## 設問の指示
「Locate an element」を含む行から最後の行までを、両端の行も含めて一字一句変えずに書き出しなさい。画像は答えに含めないこと。

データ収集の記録
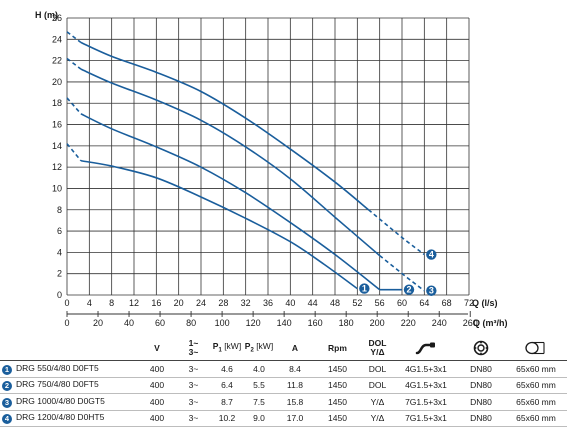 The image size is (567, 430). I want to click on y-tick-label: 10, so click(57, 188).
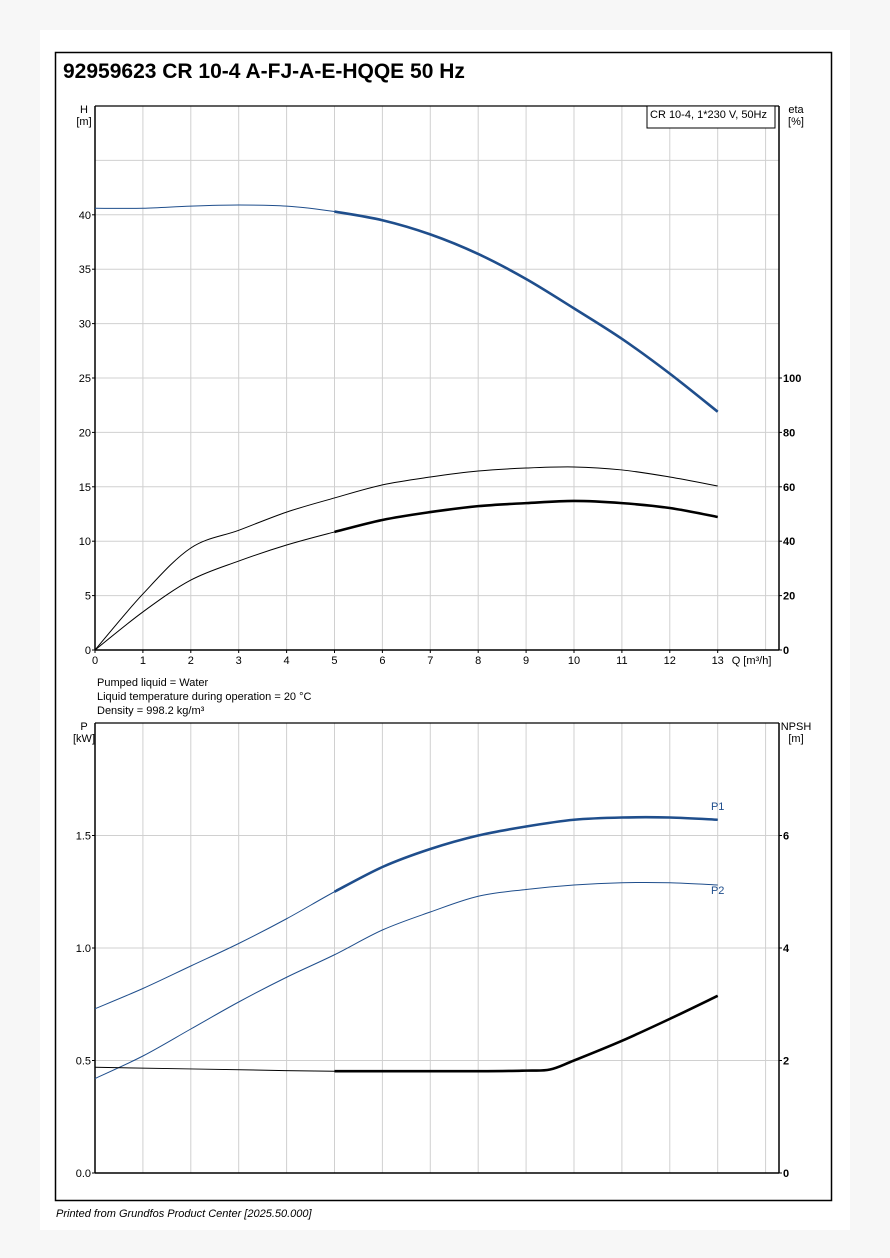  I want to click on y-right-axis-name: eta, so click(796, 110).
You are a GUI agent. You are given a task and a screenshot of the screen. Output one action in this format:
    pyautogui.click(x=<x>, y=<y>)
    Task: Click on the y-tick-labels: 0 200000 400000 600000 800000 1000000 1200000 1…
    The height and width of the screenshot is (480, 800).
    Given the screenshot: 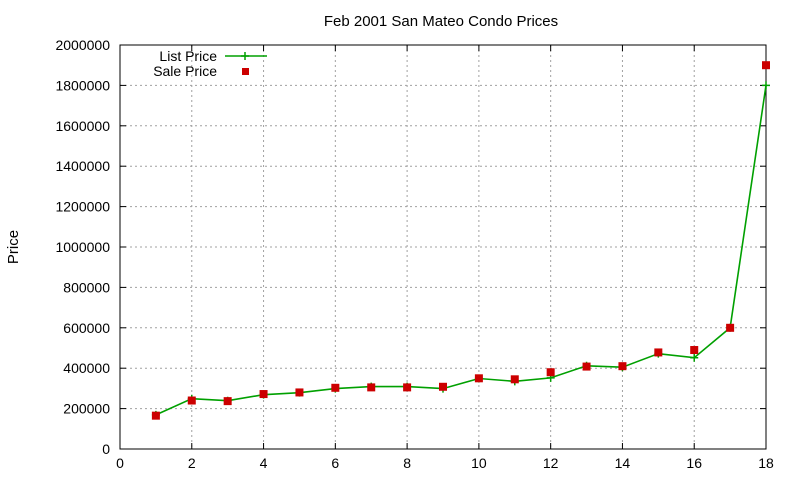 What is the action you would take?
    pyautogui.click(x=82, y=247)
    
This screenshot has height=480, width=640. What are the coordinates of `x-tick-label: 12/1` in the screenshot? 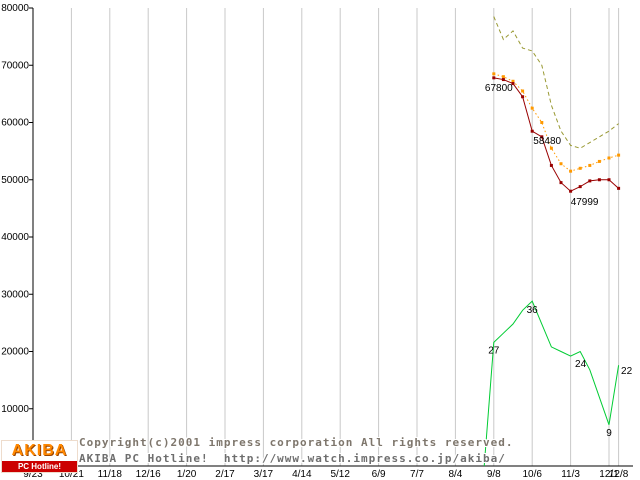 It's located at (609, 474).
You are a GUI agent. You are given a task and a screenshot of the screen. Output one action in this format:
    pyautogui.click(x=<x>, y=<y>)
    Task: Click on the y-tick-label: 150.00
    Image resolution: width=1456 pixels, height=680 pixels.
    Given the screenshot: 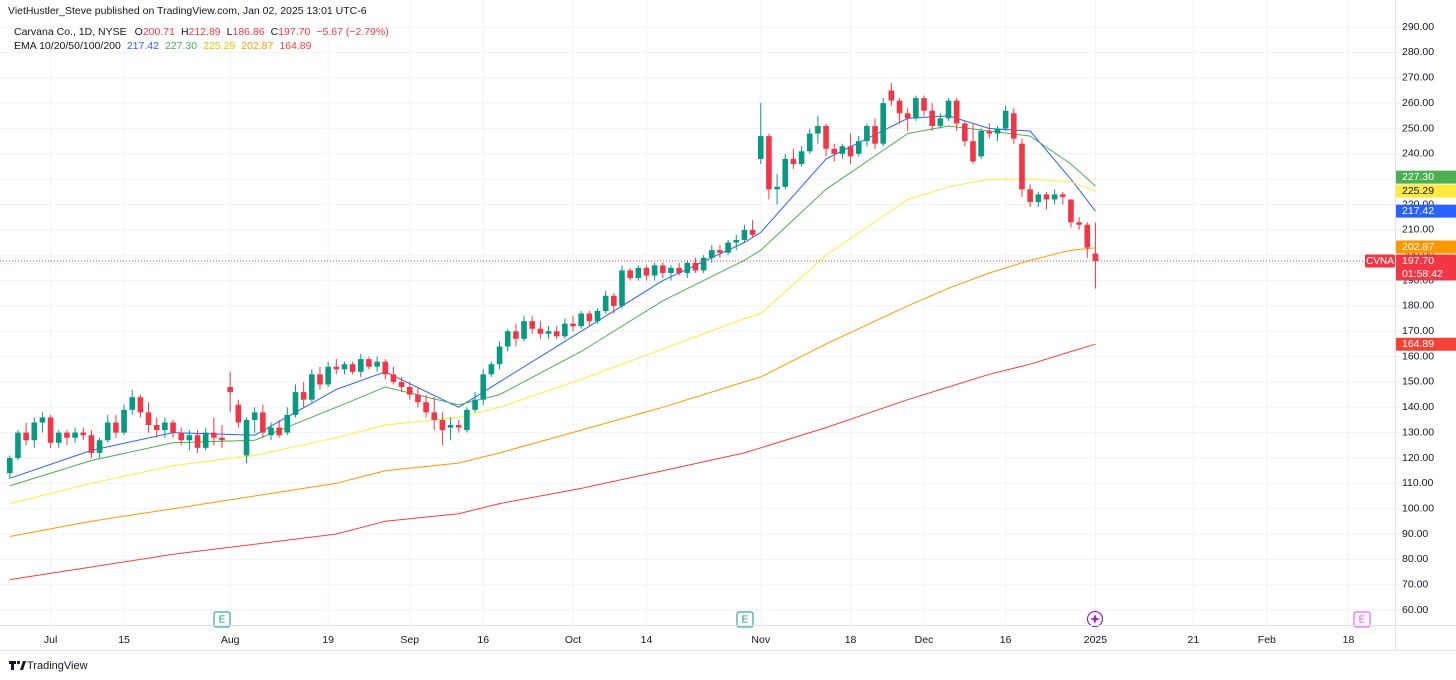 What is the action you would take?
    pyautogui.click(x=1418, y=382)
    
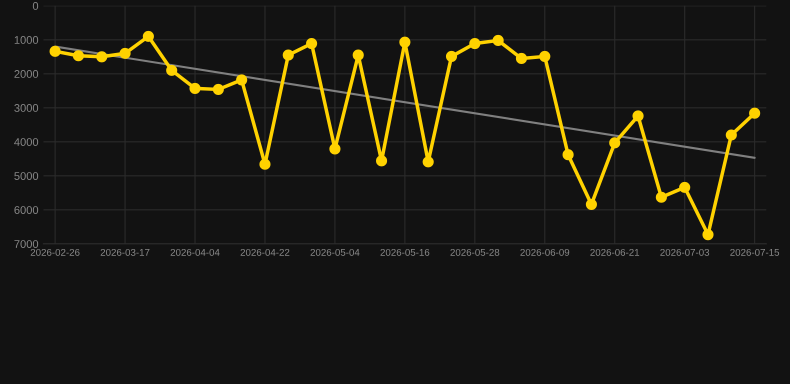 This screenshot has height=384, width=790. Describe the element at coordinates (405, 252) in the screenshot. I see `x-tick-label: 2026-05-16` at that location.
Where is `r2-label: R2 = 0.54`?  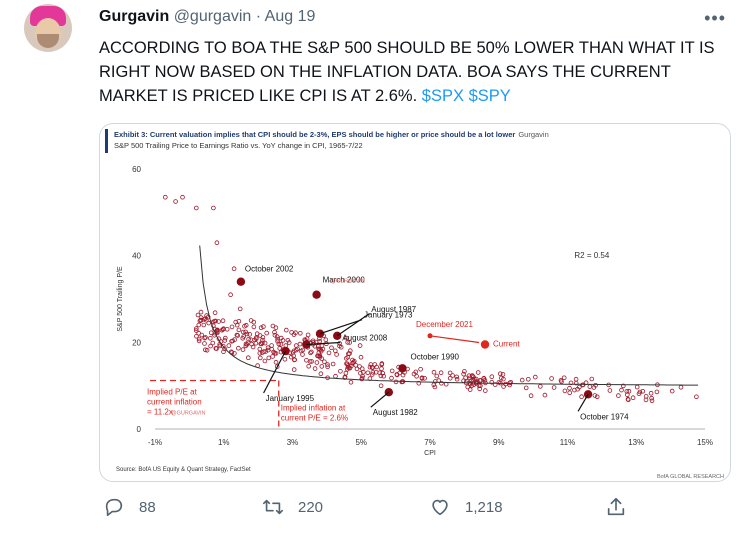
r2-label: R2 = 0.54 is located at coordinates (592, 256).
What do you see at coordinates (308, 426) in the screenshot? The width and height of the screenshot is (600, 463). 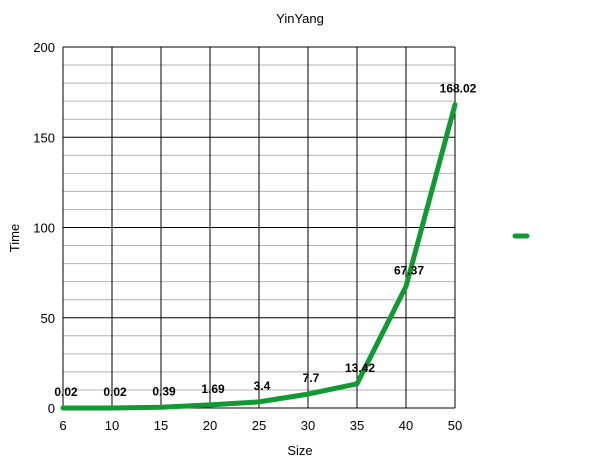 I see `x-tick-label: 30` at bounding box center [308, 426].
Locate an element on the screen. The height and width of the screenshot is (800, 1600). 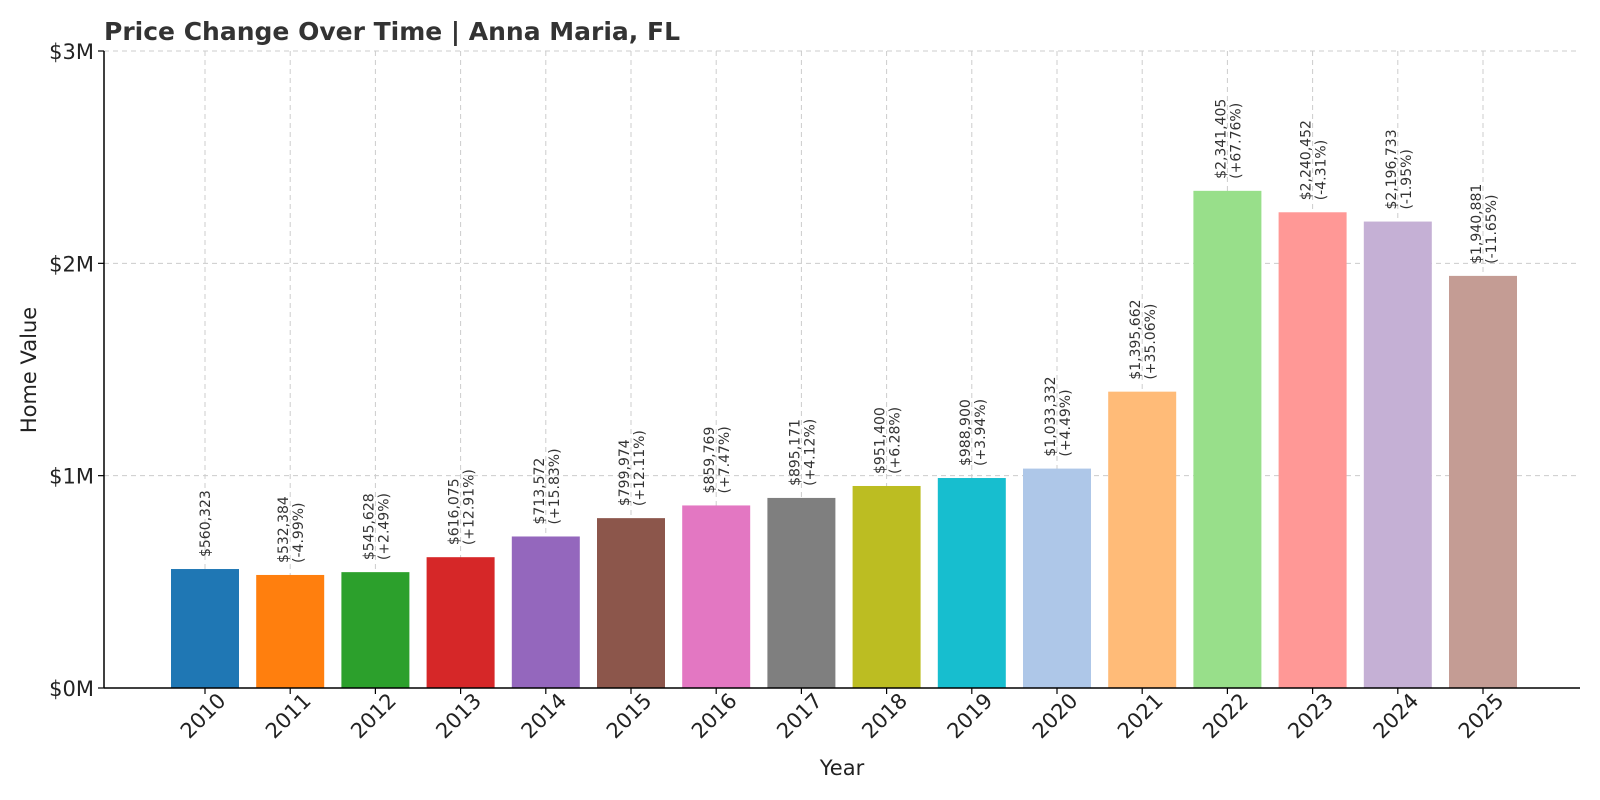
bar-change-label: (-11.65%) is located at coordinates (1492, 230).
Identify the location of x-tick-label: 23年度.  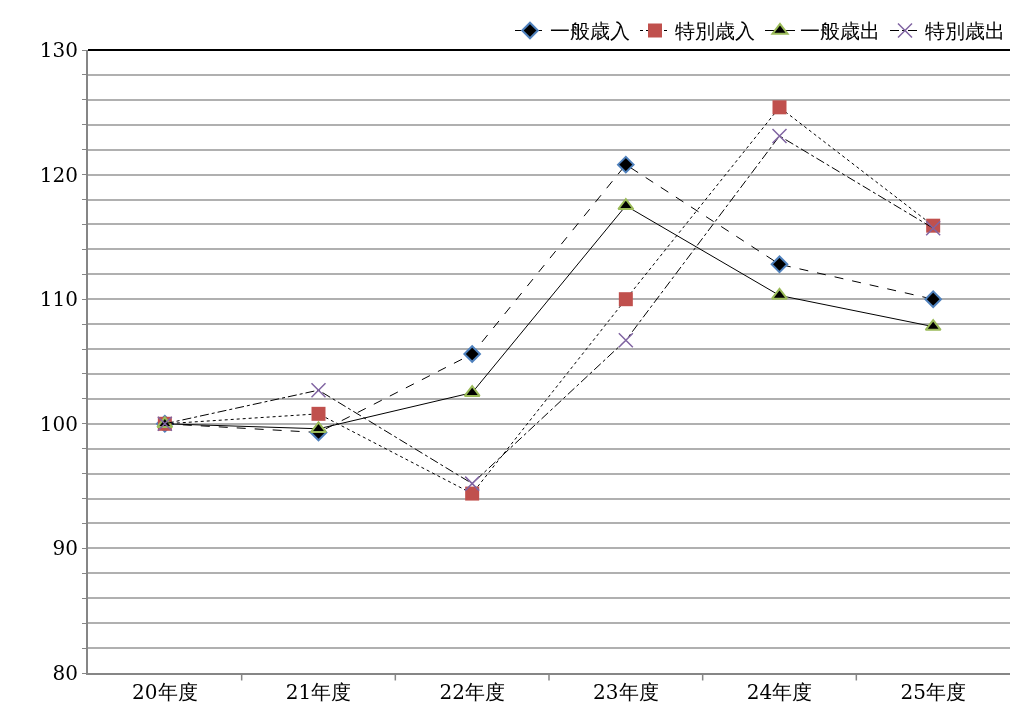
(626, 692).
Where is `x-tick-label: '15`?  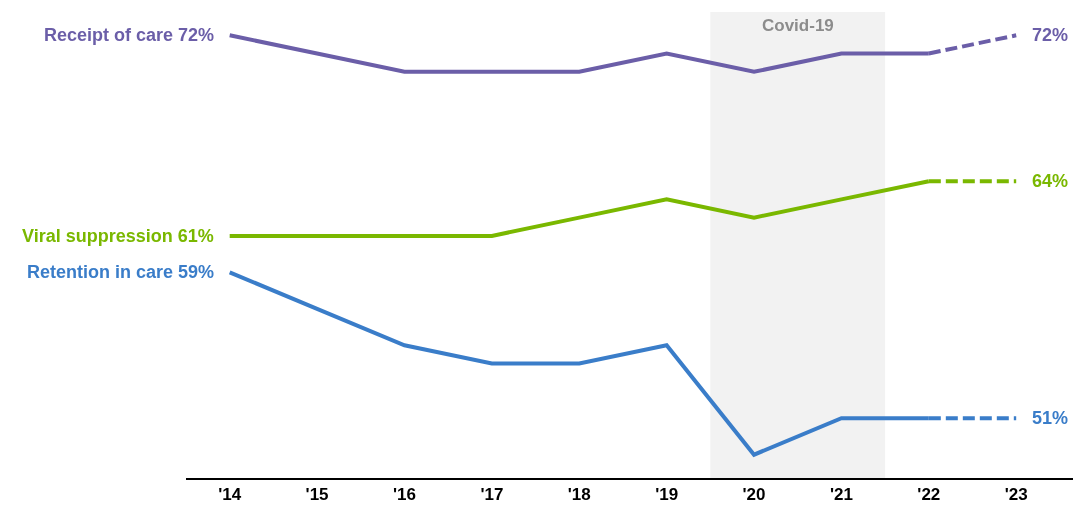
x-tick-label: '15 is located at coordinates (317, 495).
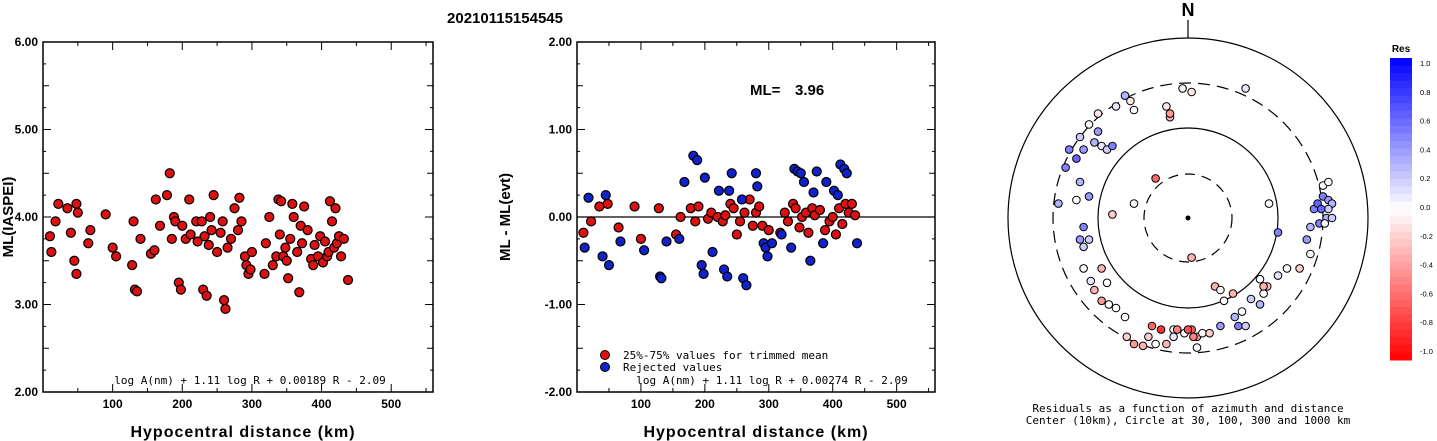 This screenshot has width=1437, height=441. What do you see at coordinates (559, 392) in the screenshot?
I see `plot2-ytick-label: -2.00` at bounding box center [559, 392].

## 本問の解答
Locate an element on the screen. The height and width of the screenshot is (800, 1600). 
bar-change-label: (-11.65%) is located at coordinates (1492, 230).
Identify the location of x-tick-label: 23年度.  
(626, 692).
Where is `x-tick-label: '15`?  
x-tick-label: '15 is located at coordinates (317, 495).
 This screenshot has width=1437, height=441. What do you see at coordinates (559, 392) in the screenshot?
I see `plot2-ytick-label: -2.00` at bounding box center [559, 392].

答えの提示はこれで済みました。